According to the second aspect of the present invention, the heat-shrinkable tube is heated by inserting the heat-shrinkable tube into the tube insertion groove provided at the position near both ends of the heat-generating component on the heat sink. Since the heat-generating component is fixed to the heat sink by shrinking, the gap between the heat-shrinkable tube and the heat sink can be reduced, and the heat-generating component can be in close contact with the heat sink, By heating and shrinking the heat-shrinkable tube, the heat-generating component can be reliably fixed to the radiator plate. According to the third aspect of the present invention, since the heat-shrinkable tube is formed of a polyolefin resin or vinyl chloride, these resins have good heat-shrinkability, so that when the heat-shrinkable tube is heated, the heat-shrinkable tube is reliably formed. The heat-generating component can be firmly fixed to the heat sink using the heat-shrinkable tube.

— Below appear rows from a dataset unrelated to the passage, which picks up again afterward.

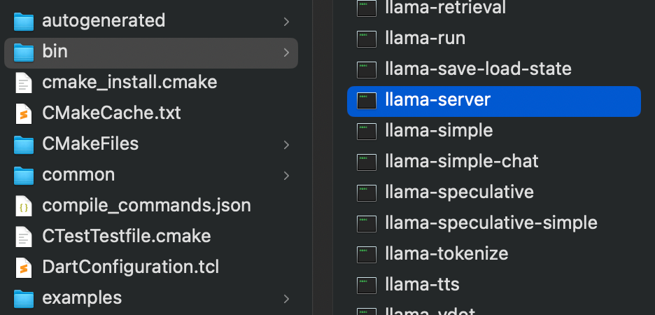Select the llama-server file
Image resolution: width=655 pixels, height=315 pixels.
pos(494,101)
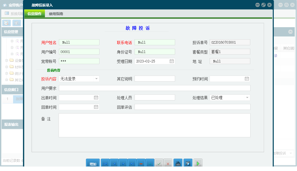The height and width of the screenshot is (171, 297).
Task: Open print preview with the magnifier-document icon
Action: pyautogui.click(x=188, y=163)
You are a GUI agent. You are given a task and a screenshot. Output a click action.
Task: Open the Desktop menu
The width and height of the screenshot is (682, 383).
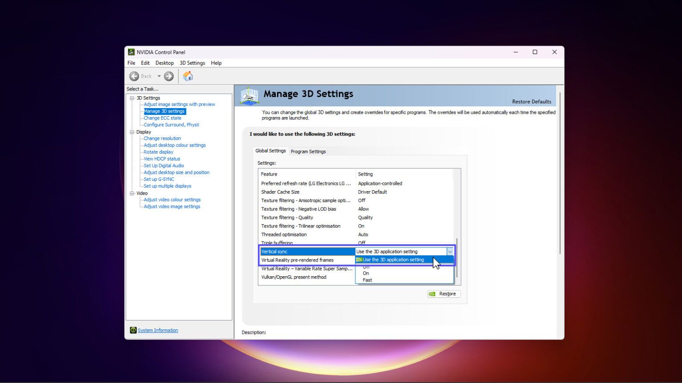tap(164, 63)
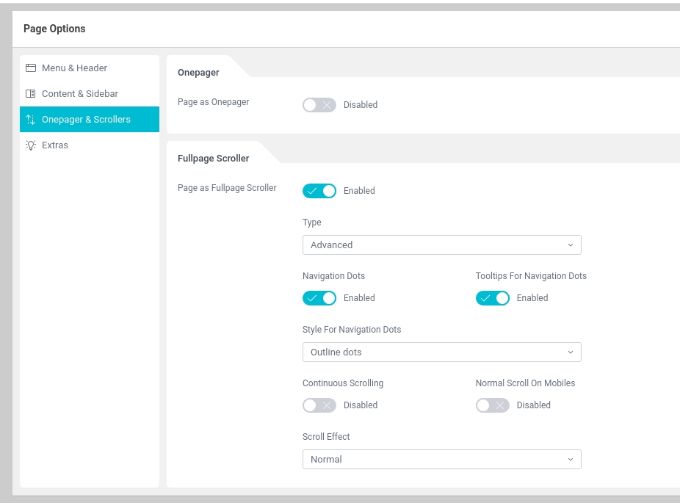Click the Content & Sidebar layout icon

[31, 94]
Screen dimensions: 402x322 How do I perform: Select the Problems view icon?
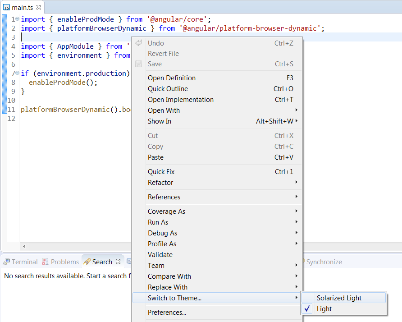click(44, 262)
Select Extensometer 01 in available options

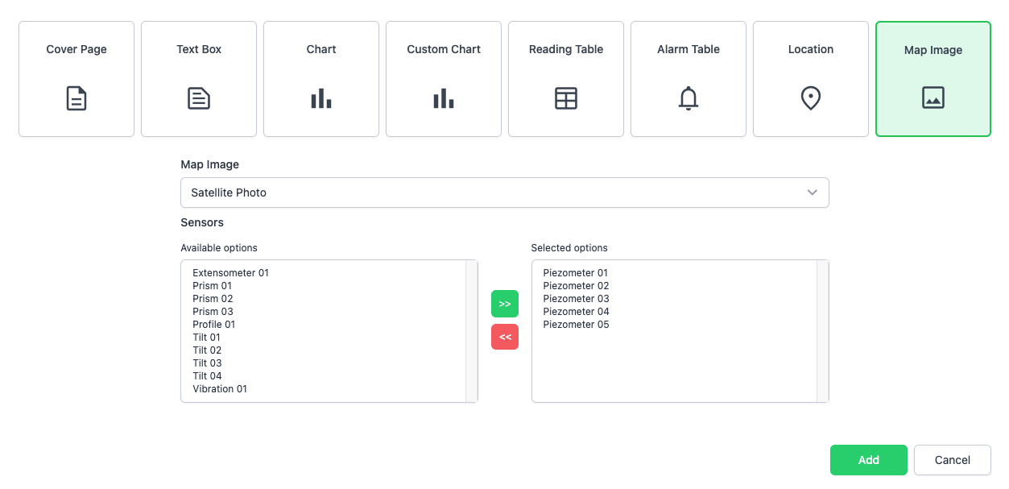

[Brief description of the drawings]

FIG. 1 is a perspective view showing a fixing structure of a heat generating component to a heat sink according to a first embodiment of the present invention.

FIG. 2 is a perspective view showing a fixing structure of a heat generating component to a heat sink according to a second embodiment.

FIG. 3 is a perspective view showing an example of a heat-shrinkable tube used in each embodiment of the present invention.

FIG. 4 is a cross-sectional view showing a conventional heat sink mounting structure for a semiconductor element.

5A and 5B show a conventional heat radiating device for an electric component, wherein FIG. 5A is a front view, FIG. 5B is a side view, and FIG. 5C is a plan view of a lower surface with a part thereof cut away.

[Explanation of symbols]

 DESCRIPTION OF SYMBOLS 1 Substrate 2 Heating component 3 Heat sink 31 and 32 Tube insertion groove 4 Heat shrinkable tube

Claims (3)

[Claims] 1. A heat-shrinkable tube is integrally attached to a heat-generating component and a heat-radiating plate which are vertically installed on a substrate so as to surround the heat-generating component and the heat-radiating plate, and the heat-shrinkable tube is heated. The heat-generating component is fixed to the heat-dissipating plate by contracting the heat-generating component. 2. A tube insertion groove is formed in the heat radiating plate at positions near both ends of the heat-generating component, and the heat-shrinkable tube is inserted into the tube-insertion groove so that the heat-shrinkable tube is inserted into the tube. The heat generating component is fixed to the heat radiating plate by integrally inserting the heat generating component and the heat radiating plate, and heating the heat shrinkable tube to fix the heat generating component to the heat radiating plate. Fixing structure of heat generating parts to heat sink. 3. The fixing structure according to claim 1, wherein the heat-shrinkable tube is formed of a polyolefin resin or a vinyl chloride resin.